Por um segundo seus olhos encontraram alguém que supria suas necessidades, ela mediu a largura dos ombros, a cor da raiz do cabelo e estava ficando interessada em descobrir mais do belo rapaz. Seus olhos se cruzaram e um sentimento estranho surgi-o no ar, fazendo-o levantar, sua sombra se deslocou vagarosamente, o rapaz tinha os cabelos tão louros que a luz das velas, pareciam opacos e brancos, estavam presos em um rabo de cavalo q se estendia até a altura dos ombros.
Ele vestia uma capa preta, bordada em prata, uma visão de total encanto, ele pegou uma de suas mãos e beijou, sentando ao seu lado, ele fitava seus enormes olhos, rasgando sua alma e enfurecendo-a.
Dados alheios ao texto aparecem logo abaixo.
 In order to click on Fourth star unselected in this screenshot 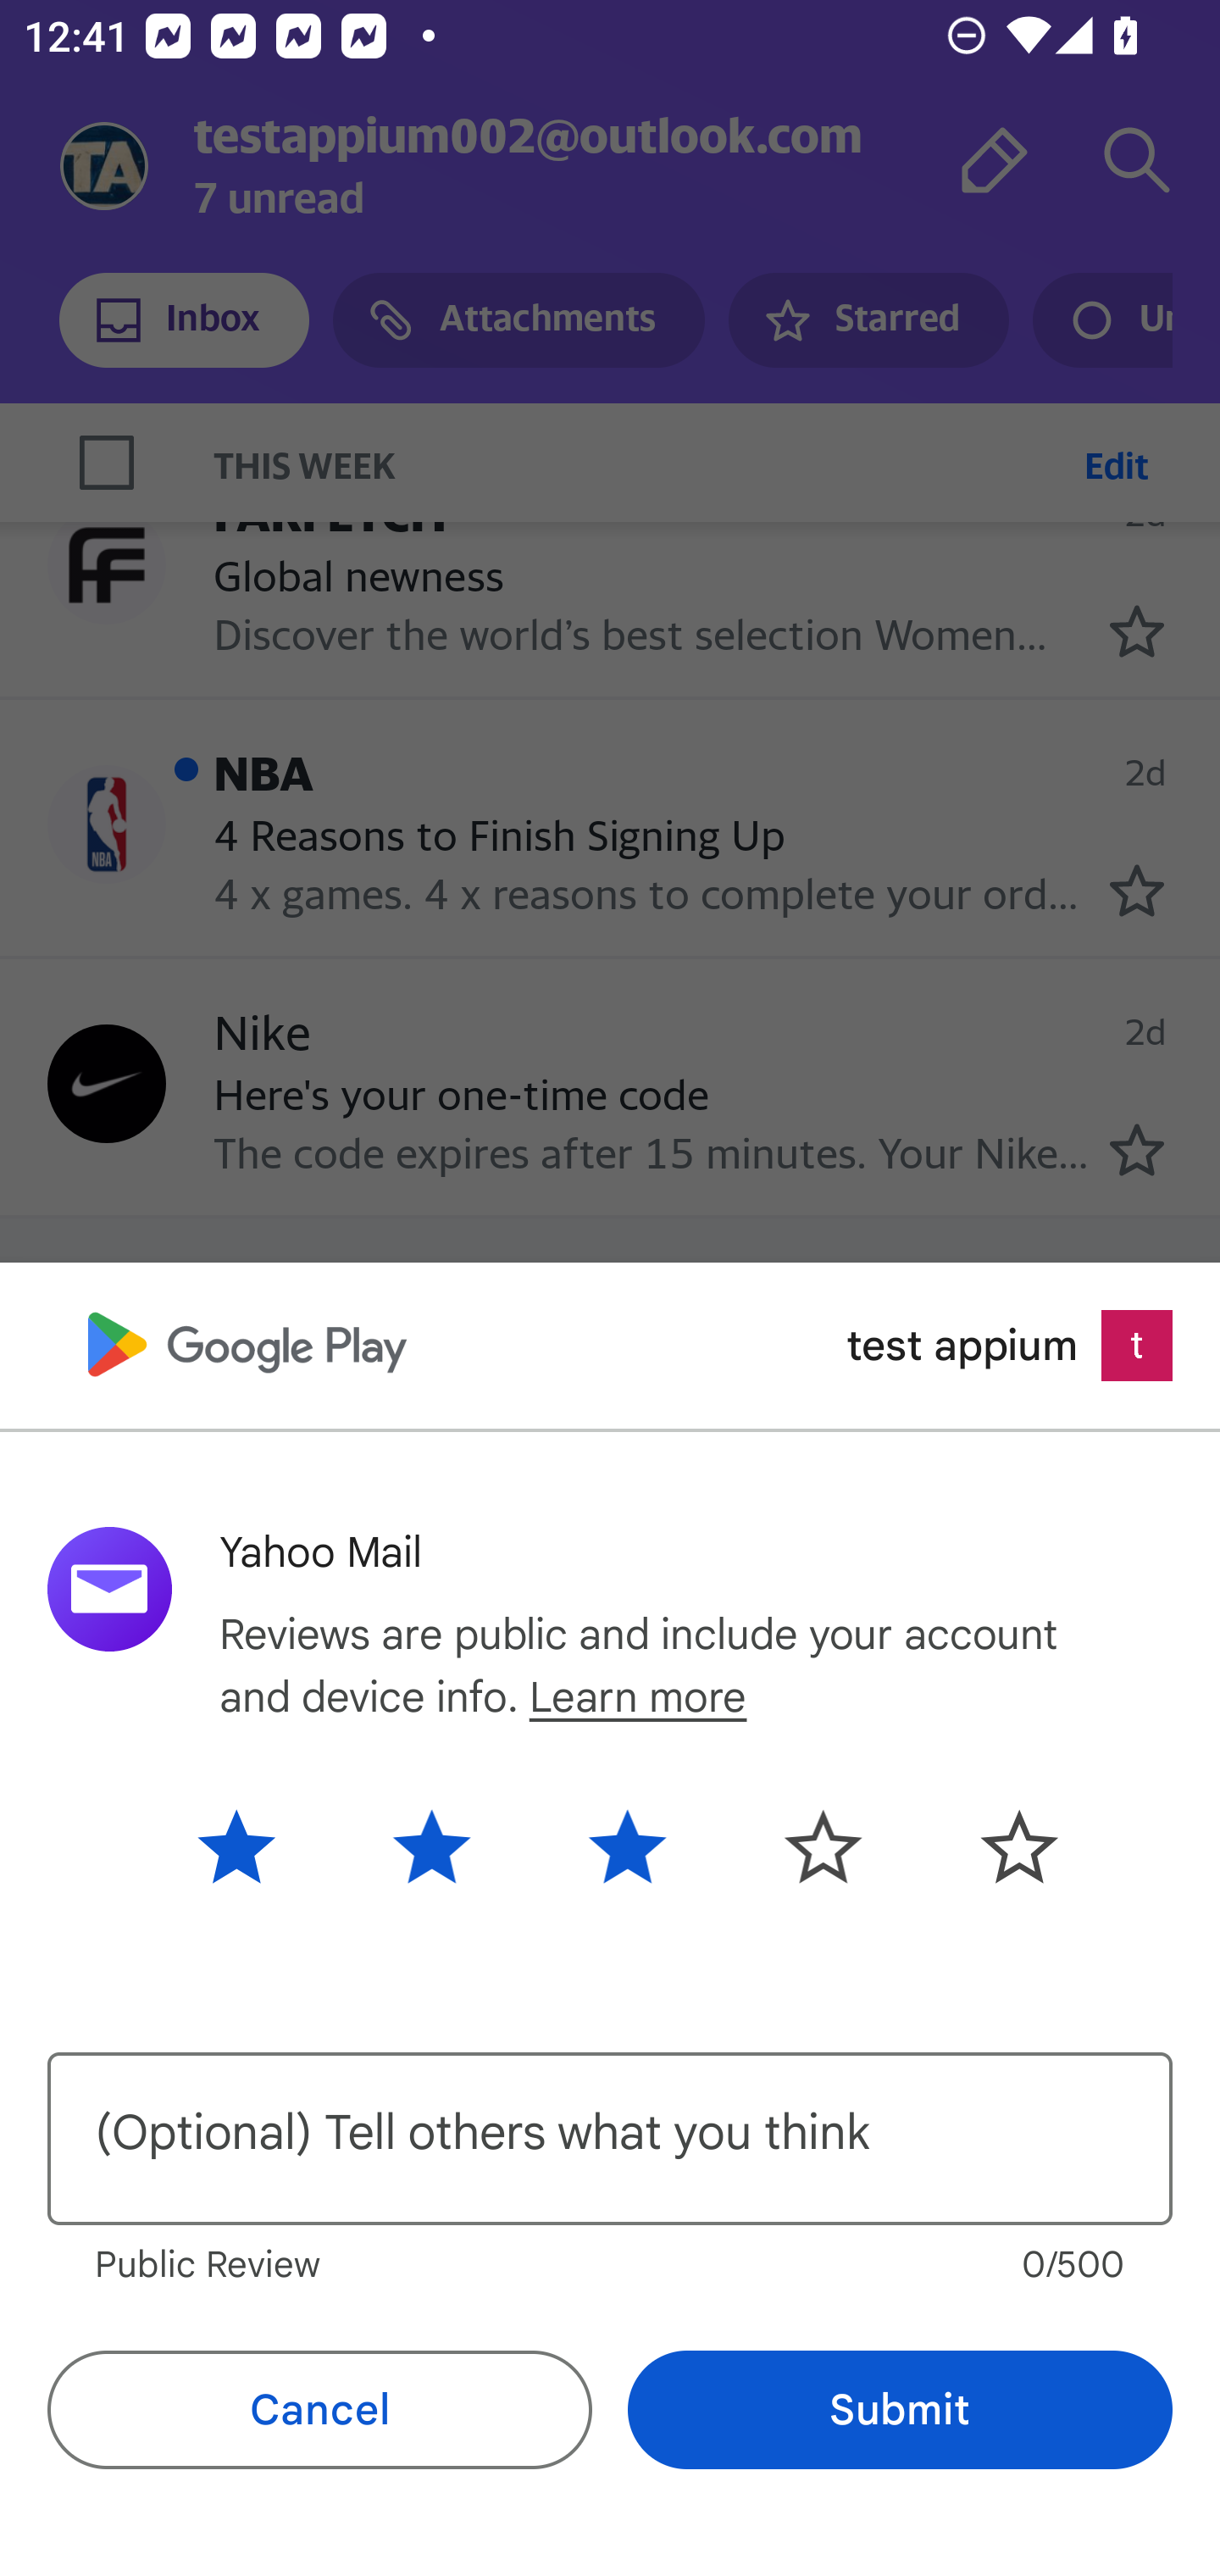, I will do `click(823, 1846)`.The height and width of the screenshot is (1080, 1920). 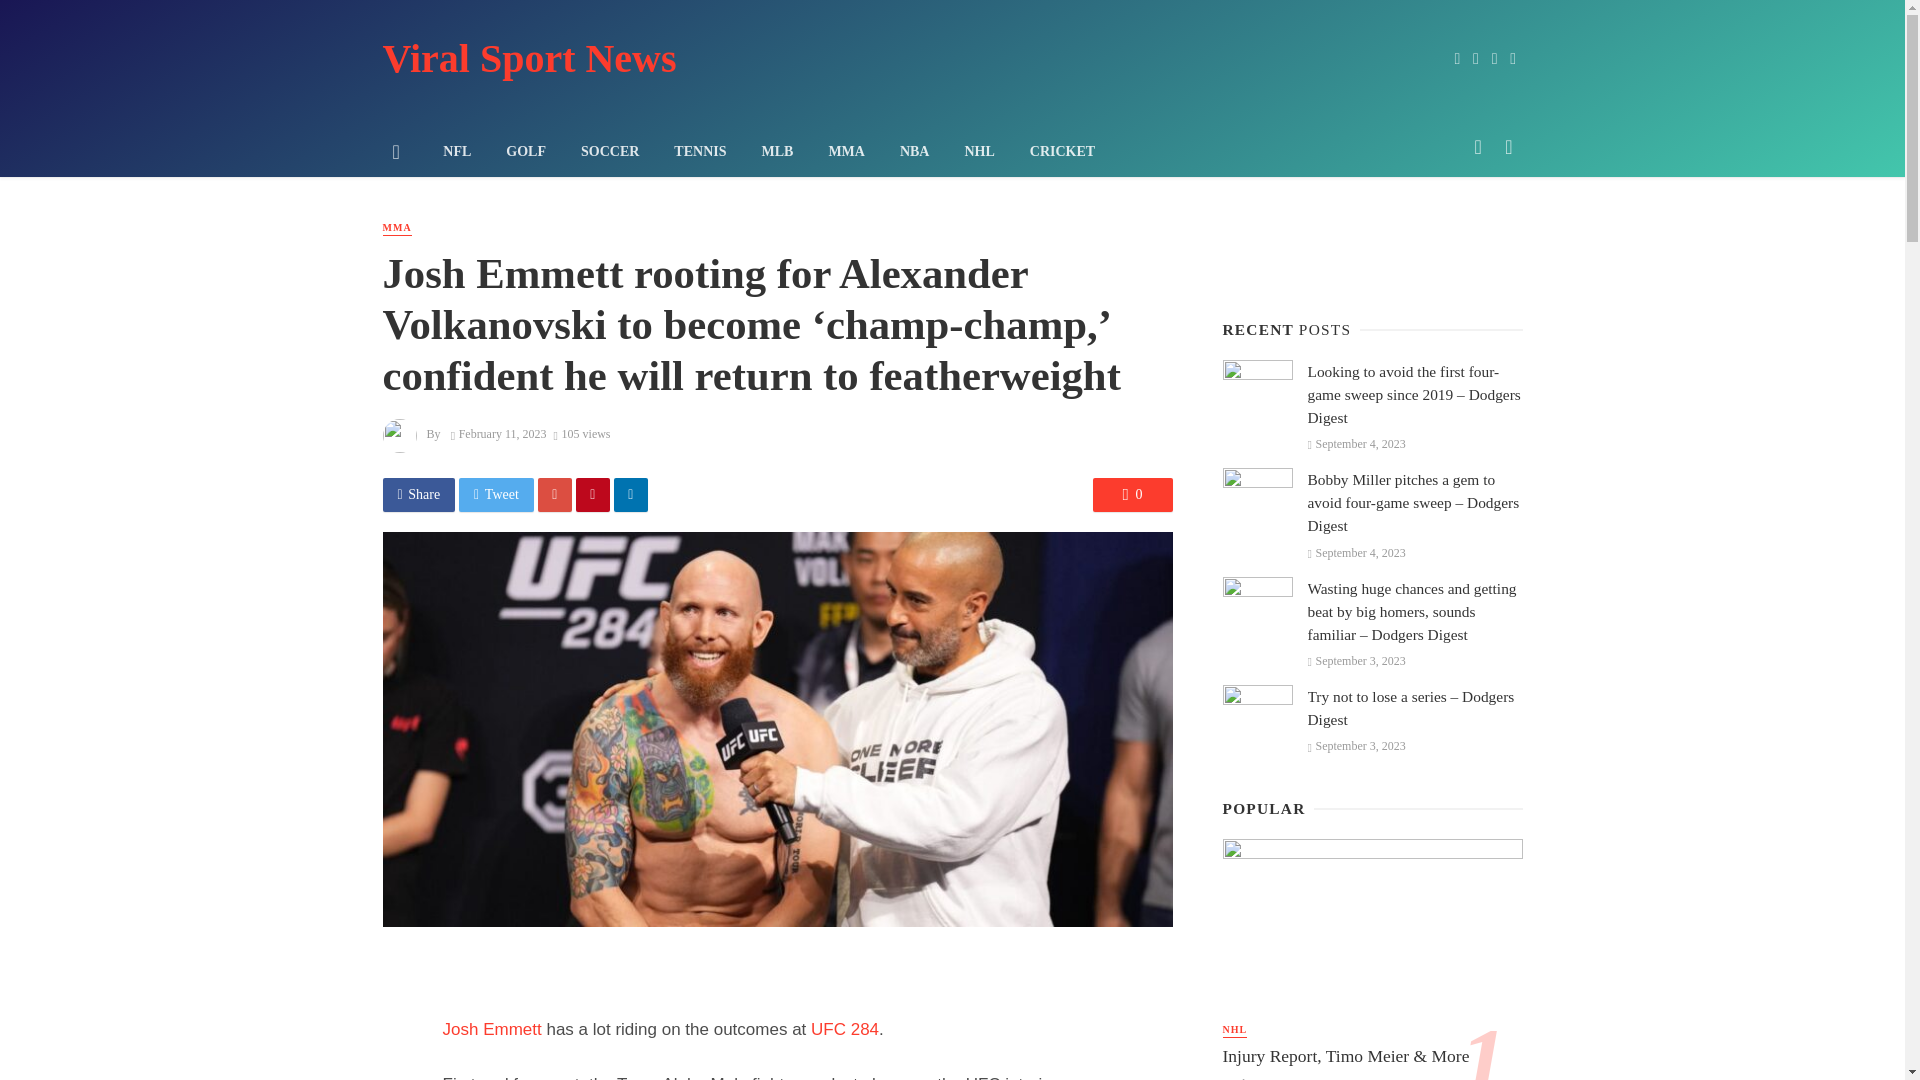 What do you see at coordinates (418, 494) in the screenshot?
I see `Share on Facebook` at bounding box center [418, 494].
Ela o desafiava com o olhar, deixando transparecer o desprezo e interesse que estavam explícitos.
Os dois começaram a tocar com graça e paixão, ele se entregava a música, poderia competir com ela, o belo rapaz de olhos azuis penetrantes sentia a excitação fluir em seu sangue, o fazendo ficar quente.  
A pianista, incrivelmente maravilhada se deixou levar por aquele sorriso que desmoronou sua muralha em pedaços, seus dedos às vezes se encontravam e as faíscas eram evidentes, mesmo estando divididos pelas notas, sentiam-se extremamente unidos. Os convidados aplaudiam em pé, a nobreza dava urros leves que alegria, as empregadas choravam imaginando seus maridos que nunca voltariam das guerras, ou das doenças do grande mundo.

Seus dedos se encontram e se uniram involuntariamente. Ela sentiu seu corpo estremecer e por um minuto, ela teve a sensação de ter encontrado tudo o que precisava; os dois sorriram, seus olhos se uniam, ela olhava para ele gravando todos os detalhes de sua face, sua boca carnuda e desenhada, levemente rosada em um sorriso digno dos Deuses, seu nariz fino que combinava os traços de seu rosto se encaixava nas maças de seu rosto, as sobrancelhas eram bem feitas, o queixo marcado, másculo a excitava ainda mais.
Ela queria beijá-lo, ele queria beijá-la também, suas cabeças se inclinavam em sincronia até que as cinzas começaram a cair no rosto da jovem, fazendo seu pó claríssimo borrar, ela não podia enxergar direito, em um instante formou-se uma negra fumaça, era tão densa que poderia ser cortada com uma faca, buscou encontrar o rapaz, mas seus olhos embaçados não enxergavam nada, tentou forçar a visão, mas naquele momento um fogo vivo queimava tudo, ela sentia suas pernas arderem, seu vestido estava preso em algum luar do piano e suas lágrimas caiam em cascatas.
 Ela conseguiu avistar o belo rapaz de longe, olhando para ela com tristeza, parecia chorar também, os soluços e os gritos eram estridentes, tudo estava em chamas, todos da sala queimavam feito papel embebido em álcool, os berros quebravam o barulho do estalar do fogo.

Com os braços estendidos, pedindo ajuda, ela continuou sentindo o fogo queimar... queimar...  Queimar...


Arrastando para longe a alma de uma jovem e bela mulher cuja beleza eterna jamais fora esquecida!